In his 6000-word letter of resignation, part of which has been leaked in Tehran, Rouhani makes two points clear.

The first is that the decision to acquire a nuclear "surge capacity" was taken 16 years ago but the process was accelerated in 2003 as the leadership in Tehran feared that the United States, having toppled Saddam Hussein's regime in Baghdad, would immediately move to bring about regime change in Iran as well. A "surge capacity" means having the scientific knowledge, the machinery, and the materiel needed to produce nuclear weapons without actually doing so. Rouhani's letter hints that the Islamic Republic has already secured a good part of the "surge capacity" it wants. This means that Tehran could start building nuclear warheads within a matter of months rather than years.. It also shows that the decision to engage the Europeans in negotiations was taken as a tactic to prevent the United States from building a coalition against the Islamic Republic.

The second point that the letter reveals is that the leadership was divided into two groups: the accommodationists and the confrontationists.

The accommodationists wanted to practice "kitman", divide the Europeans and the Americans, and drag on the process of negotiations until the end of George W Bush's presidency. They regarded Bush as an aberration, and argued that once he was out of the White House his successor would revert to the traditional US policies of waving a big stick without using it.
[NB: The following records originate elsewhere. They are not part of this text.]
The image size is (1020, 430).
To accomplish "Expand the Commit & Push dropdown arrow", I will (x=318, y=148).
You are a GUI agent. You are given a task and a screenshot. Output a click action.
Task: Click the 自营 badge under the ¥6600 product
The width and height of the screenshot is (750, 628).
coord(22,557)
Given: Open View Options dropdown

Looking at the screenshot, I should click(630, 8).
In the year 2000 President Bill Clinton offered a "grand bargain" to the Islamic Republic under which the US would acknowledge Iran as the major regional power in the Middle East in exchange for changes in the Iranian behaviour.
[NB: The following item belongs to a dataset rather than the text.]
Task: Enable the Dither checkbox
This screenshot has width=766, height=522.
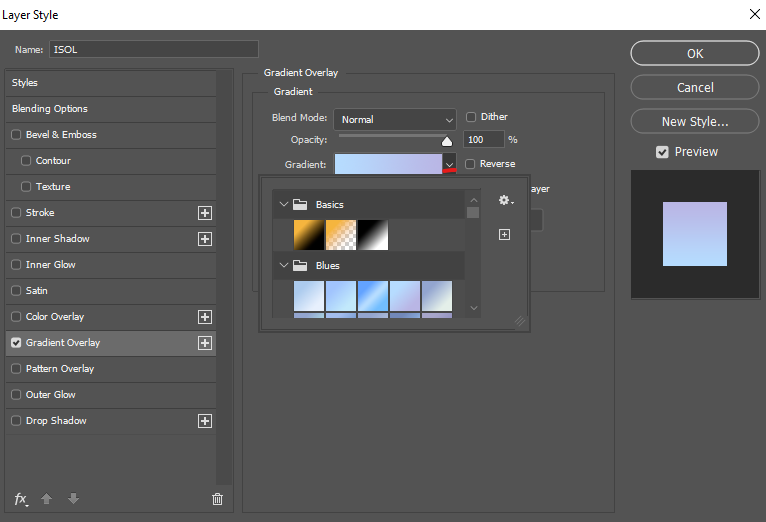Action: [x=471, y=117]
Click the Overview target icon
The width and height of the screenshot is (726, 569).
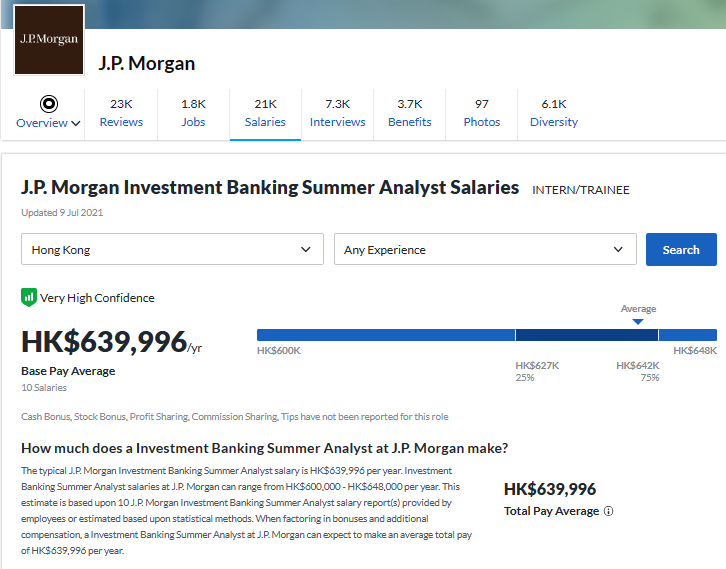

The accommodationists, led by Khatami and former President Hashemi Rafsanjani, claimed that Bush's successor would offer the Islamic Republic even better terms. All that Iran needed to do, in the meantime, was to keep the Europeans happy with negotiations, and the Russians and Chinese licking their lips at the prospect of juicy contacts with Iran.

The confrontationists, on the other hand, opposed engaging the Europeans in negotiations regarding what they saw as Iran's domestic affairs.

The second of the two events mentioned above is a speech made by Muhammad-Javad Larijani (aka Ardeshir) at a seminar on technology held in Tehran last week.

In it Larijani described the European trio, Britain, France and Germany, as "among the most savage nations on earth", and castigated the Khatami administration for negotiating with them.

"In handling our nuclear dossier we have committed strategic errors,' Larijani, a key spokesman for the confrontationists claimed. " The first was that we allowed the locus of the argument to shift from the International Atomic Energy Agency to the European Union. We had an argument with the United Nations not with three of the most savage powers on earth. We allowed the EU to meddle in what was not its business. The second error was to change the argument from one concerning nuclear weapons to our right to develop a full nuclear fuel circle."

According to Larijani the Nuclear non-proliferation Treaty (NPT) is already dead and there is no reason why Iran should take more notice of it than anyone else.

Larijani, who is tipped to get a senior post in the new administration led by President Mahmoud Ahamdinejad, also insisted that Iran should be prepared to abandon the NPT altogether in order to safeguard its right to develop nuclear weapons if and when it so desired.

"We have bloodthirsty foes like the United States and Israel who could attack us with all they have," Larijani said. "So, why should we deny ourselves any category of weapons just to please the savage European powers?"

The European policy towards Iran has often been described as one of "sticks and carrots". That policy was based on the assumption that Hashemi Rafsanjani would succeed Khatami as president and would prove as keen on "carrots".

Last June's presidential election, however, gave victory to a man who is not interested in any European "carrots" and is manifestly not afraid of their metaphorical "sticks" either.

Larijani is right. The Europeans had no business intervening in what was an issue between Tehran and the United Nations. The logical course now is to scrap the Europe's sideshow and allow the IAEA to deal with the Islamic Republic as a signatory of the NPT.

The row over Iran's alleged nuclear ambitions is not the cause of the current tension in relations between Iran and the major Western powers, especially the United States. The real cause is that Iran intends to reshape the Middle East after its own fashion, and that clashes with the Bush administration's vision for the region.

" The Middle East can have either an American future or an Islamic one led by Iran," Ahamdinejad said during the presidential campaign.

Ahmadinejad is expected to unveil the Islamic Republic's vision for a new Middle East in his address at the forthcoming General Assembly of the United Nations in New York in September. It would then be up to the US and its allies to decide whether or not they could afford to let the Islamic Republic set the agenda in the region. Ahamdinejad's great merit, so far, is that he refuses to play "kitman".